Question

click the arrows to choose an answer from each menu. the volume of ice in shape 1 is choose... cubic centimeters. the volume of ice in shape 2 is choose... cubic centimeters. shape 1 contains choose... ice as shape 2. alicia choose... correct.

Explanation:

Step1: Calculate volume of Shape 1 (pyramid with rectangular base)

The formula for the volume of a pyramid is $V = \frac{1}{3}Bh$, where $B$ is the area of the base and $h$ is the height. For Shape 1, the base is a rectangle with length $4$ cm and width $3$ cm, so $B = 4\times3 = 12$ $cm^2$. The height $h$ is $5$ cm. Then $V_1=\frac{1}{3}\times12\times5$.
$\frac{1}{3}\times12\times5 = 4\times5 = 20$ $cm^3$.

Step2: Calculate volume of Shape 2 (pyramid with triangular base)

For Shape 2, the base is a triangle with base $4$ cm and height $3$ cm, so $B=\frac{1}{2}\times4\times3 = 6$ $cm^2$. The height $h$ is $5$ cm. Then $V_2=\frac{1}{3}\times6\times5$.
$\frac{1}{3}\times6\times5 = 2\times5 = 10$ $cm^3$.

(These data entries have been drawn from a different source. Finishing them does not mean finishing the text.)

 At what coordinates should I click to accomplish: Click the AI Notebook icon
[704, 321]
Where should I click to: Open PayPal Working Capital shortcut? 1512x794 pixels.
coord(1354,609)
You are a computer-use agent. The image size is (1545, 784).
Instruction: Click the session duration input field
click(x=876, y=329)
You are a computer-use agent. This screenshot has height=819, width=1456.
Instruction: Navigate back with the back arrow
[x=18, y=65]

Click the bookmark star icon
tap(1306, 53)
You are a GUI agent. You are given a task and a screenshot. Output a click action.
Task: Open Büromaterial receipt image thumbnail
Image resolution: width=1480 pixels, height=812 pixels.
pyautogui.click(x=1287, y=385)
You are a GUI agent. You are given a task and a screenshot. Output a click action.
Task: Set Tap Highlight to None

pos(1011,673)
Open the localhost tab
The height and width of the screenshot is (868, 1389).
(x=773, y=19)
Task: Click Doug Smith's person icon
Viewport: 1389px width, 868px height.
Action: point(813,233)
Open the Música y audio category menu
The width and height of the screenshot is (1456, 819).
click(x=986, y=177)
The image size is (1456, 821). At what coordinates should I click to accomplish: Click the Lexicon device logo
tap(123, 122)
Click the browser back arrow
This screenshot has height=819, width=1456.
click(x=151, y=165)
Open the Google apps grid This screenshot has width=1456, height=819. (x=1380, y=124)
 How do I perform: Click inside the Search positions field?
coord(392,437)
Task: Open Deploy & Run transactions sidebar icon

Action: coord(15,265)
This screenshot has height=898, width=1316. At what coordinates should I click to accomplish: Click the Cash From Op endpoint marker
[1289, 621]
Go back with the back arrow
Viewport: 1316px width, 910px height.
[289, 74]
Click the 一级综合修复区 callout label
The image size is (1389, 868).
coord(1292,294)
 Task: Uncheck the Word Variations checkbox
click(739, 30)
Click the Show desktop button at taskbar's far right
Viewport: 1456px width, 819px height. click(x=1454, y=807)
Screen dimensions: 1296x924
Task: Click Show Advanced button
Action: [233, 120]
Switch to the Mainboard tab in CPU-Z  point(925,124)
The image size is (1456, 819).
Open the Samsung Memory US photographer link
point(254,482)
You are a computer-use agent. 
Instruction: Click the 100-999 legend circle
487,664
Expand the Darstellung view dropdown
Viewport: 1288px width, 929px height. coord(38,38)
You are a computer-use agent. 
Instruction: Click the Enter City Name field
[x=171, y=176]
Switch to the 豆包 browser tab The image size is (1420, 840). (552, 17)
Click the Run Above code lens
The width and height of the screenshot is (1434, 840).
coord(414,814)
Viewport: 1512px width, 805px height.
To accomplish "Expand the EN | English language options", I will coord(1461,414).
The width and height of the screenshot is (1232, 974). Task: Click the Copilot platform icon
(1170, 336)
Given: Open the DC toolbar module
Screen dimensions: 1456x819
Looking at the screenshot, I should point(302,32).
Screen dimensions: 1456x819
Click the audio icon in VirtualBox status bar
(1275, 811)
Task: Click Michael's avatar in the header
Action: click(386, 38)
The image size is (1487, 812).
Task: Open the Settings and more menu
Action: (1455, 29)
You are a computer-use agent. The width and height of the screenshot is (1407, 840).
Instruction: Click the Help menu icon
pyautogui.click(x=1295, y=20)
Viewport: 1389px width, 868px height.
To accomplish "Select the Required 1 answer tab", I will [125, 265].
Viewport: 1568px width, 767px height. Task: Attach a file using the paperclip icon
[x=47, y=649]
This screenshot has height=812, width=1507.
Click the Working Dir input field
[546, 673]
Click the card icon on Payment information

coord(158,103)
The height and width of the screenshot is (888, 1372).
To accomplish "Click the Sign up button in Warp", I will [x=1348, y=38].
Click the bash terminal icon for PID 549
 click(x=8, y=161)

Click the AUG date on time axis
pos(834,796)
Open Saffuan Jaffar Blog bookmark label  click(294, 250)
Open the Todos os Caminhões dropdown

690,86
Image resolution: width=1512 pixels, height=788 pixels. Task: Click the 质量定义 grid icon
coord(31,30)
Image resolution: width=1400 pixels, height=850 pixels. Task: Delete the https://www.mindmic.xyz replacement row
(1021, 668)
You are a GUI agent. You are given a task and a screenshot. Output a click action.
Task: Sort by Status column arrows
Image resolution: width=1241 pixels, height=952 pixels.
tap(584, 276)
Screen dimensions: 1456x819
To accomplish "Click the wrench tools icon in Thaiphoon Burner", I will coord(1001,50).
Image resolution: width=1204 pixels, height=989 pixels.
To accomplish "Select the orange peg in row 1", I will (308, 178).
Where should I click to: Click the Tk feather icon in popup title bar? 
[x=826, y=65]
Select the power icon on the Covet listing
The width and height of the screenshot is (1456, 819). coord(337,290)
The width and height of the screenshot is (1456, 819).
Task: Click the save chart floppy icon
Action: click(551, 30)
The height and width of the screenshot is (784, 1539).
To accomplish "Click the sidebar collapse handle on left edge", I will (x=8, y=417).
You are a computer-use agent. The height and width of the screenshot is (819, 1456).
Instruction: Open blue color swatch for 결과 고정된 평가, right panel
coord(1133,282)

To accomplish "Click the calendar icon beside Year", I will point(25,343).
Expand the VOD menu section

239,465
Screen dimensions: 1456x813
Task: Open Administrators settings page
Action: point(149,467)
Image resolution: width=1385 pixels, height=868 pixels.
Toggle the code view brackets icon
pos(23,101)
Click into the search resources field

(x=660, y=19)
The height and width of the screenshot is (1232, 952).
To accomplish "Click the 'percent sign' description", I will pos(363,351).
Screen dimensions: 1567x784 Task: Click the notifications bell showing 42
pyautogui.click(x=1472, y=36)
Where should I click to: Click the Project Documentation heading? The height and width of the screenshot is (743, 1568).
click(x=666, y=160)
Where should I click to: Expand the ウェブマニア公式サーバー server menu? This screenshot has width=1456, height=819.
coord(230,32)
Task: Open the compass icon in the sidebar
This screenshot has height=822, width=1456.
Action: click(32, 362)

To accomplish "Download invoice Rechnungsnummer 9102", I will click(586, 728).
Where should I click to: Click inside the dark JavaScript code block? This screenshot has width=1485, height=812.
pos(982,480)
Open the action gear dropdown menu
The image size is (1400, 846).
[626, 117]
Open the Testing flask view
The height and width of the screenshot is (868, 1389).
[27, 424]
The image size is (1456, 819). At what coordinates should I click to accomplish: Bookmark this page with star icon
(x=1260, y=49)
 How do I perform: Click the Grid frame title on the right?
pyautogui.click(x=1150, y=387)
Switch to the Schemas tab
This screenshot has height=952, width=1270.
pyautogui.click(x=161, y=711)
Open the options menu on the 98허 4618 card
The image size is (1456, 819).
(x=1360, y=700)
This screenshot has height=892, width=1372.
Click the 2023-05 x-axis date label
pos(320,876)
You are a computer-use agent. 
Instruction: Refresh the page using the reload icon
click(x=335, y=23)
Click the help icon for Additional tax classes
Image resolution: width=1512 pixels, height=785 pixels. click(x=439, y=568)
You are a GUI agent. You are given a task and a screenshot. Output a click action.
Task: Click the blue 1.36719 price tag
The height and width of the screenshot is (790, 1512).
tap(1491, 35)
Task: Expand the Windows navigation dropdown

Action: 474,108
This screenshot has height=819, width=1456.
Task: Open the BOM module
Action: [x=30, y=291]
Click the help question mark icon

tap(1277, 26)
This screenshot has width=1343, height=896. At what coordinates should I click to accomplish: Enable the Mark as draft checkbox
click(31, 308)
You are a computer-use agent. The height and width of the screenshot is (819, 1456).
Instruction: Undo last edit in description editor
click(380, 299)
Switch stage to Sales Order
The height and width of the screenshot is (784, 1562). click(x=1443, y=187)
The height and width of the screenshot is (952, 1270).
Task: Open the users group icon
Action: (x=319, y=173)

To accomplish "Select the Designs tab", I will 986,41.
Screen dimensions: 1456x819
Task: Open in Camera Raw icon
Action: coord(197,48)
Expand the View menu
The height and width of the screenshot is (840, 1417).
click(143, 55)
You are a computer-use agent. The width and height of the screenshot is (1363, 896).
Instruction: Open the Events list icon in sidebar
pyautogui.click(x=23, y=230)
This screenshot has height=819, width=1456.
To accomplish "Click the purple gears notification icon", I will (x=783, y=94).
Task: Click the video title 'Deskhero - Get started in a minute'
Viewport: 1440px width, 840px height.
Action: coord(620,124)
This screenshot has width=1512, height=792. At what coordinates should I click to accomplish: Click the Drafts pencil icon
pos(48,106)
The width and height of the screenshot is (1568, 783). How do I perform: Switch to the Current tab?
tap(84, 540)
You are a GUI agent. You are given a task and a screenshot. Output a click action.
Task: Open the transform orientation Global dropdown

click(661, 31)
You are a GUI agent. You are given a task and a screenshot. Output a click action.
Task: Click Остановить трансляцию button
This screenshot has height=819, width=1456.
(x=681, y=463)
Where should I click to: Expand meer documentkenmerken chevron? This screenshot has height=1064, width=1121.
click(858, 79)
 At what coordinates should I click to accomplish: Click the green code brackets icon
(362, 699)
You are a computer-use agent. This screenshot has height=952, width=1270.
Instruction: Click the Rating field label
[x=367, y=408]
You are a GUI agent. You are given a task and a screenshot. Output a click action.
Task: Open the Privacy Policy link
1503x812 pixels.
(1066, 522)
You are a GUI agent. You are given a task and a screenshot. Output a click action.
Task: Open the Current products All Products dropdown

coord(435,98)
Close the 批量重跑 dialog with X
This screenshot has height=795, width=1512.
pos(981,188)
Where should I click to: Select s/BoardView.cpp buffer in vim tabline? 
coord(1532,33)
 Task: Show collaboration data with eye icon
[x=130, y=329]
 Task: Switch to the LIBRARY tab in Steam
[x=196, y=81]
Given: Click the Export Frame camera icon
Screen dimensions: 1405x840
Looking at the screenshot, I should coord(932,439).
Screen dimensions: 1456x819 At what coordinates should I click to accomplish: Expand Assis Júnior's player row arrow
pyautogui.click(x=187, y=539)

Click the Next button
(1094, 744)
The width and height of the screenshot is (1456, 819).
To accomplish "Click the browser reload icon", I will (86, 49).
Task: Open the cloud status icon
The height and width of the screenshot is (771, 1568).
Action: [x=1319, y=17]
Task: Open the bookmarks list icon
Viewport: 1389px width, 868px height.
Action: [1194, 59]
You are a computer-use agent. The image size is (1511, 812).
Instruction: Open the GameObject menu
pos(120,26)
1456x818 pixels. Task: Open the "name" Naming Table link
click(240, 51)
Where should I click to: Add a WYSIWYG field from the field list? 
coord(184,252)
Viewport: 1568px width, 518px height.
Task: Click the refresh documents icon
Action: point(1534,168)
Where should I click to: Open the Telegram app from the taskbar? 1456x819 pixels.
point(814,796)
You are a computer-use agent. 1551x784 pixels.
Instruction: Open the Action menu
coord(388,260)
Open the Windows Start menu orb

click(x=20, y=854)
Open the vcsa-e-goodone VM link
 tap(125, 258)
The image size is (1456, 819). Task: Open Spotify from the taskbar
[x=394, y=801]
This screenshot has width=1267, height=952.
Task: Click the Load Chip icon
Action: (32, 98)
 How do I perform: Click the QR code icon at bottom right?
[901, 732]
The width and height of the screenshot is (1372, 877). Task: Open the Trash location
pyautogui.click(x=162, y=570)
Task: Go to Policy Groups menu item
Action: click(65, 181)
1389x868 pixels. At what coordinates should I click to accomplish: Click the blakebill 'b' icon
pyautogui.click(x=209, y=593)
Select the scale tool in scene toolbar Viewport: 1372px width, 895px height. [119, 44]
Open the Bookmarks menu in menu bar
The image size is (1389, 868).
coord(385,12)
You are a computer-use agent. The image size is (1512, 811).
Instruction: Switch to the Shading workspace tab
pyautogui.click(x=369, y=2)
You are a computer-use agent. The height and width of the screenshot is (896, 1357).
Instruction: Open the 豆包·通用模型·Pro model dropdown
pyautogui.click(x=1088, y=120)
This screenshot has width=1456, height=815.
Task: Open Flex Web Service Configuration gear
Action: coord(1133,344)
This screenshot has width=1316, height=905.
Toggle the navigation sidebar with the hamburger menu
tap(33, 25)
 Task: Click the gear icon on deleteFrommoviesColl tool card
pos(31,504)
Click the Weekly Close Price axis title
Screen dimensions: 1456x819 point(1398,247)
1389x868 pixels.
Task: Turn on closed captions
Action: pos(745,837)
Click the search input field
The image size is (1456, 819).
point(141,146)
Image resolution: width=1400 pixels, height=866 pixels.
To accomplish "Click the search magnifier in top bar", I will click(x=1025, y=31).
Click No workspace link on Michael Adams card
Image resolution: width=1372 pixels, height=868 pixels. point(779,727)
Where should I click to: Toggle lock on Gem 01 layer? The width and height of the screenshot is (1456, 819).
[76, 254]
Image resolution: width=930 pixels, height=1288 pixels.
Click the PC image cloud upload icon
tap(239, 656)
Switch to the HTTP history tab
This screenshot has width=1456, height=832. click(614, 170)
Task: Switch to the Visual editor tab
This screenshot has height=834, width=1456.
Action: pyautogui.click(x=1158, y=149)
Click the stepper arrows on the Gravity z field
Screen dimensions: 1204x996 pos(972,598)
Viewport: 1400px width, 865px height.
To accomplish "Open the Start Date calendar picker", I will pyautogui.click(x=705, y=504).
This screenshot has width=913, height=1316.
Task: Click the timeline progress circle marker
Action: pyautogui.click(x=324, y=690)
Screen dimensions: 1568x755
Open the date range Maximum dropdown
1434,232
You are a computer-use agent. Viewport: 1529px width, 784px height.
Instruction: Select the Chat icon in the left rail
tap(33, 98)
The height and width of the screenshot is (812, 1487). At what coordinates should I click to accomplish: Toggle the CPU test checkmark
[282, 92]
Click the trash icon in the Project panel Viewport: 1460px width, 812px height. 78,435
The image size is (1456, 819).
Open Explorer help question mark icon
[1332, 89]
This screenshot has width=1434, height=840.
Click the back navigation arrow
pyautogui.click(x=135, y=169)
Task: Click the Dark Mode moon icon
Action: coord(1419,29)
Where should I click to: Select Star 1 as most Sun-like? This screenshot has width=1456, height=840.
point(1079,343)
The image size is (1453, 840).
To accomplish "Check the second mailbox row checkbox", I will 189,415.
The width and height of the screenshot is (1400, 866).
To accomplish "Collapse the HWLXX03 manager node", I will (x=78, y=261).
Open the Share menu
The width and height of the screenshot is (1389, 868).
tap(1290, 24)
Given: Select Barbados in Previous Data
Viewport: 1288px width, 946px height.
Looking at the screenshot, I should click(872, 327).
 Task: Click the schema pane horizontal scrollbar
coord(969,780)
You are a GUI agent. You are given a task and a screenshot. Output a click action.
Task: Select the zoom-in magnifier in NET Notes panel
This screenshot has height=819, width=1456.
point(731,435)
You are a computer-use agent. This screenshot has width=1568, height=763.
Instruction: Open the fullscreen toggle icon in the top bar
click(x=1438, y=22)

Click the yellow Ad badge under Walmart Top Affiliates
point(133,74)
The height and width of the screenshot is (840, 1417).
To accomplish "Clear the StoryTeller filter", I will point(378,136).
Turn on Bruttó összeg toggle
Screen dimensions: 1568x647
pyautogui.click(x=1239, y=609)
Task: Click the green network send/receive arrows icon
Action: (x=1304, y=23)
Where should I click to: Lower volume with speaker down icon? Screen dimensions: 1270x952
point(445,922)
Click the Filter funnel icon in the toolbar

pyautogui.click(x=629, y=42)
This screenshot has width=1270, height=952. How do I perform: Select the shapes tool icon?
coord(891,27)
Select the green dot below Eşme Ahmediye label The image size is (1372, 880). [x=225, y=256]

Step3: Compare volumes of Shape 1 and Shape 2

Since $20>10$, Shape 1 contains twice as much ice as Shape 2.

Answer:

The volume of ice in shape 1 is $20$ cubic centimeters.
The volume of ice in shape 2 is $10$ cubic centimeters.
Shape 1 contains twice as much ice as shape 2. (Assuming Alicia's statement is about this comparison, so she is correct if her statement matches this.)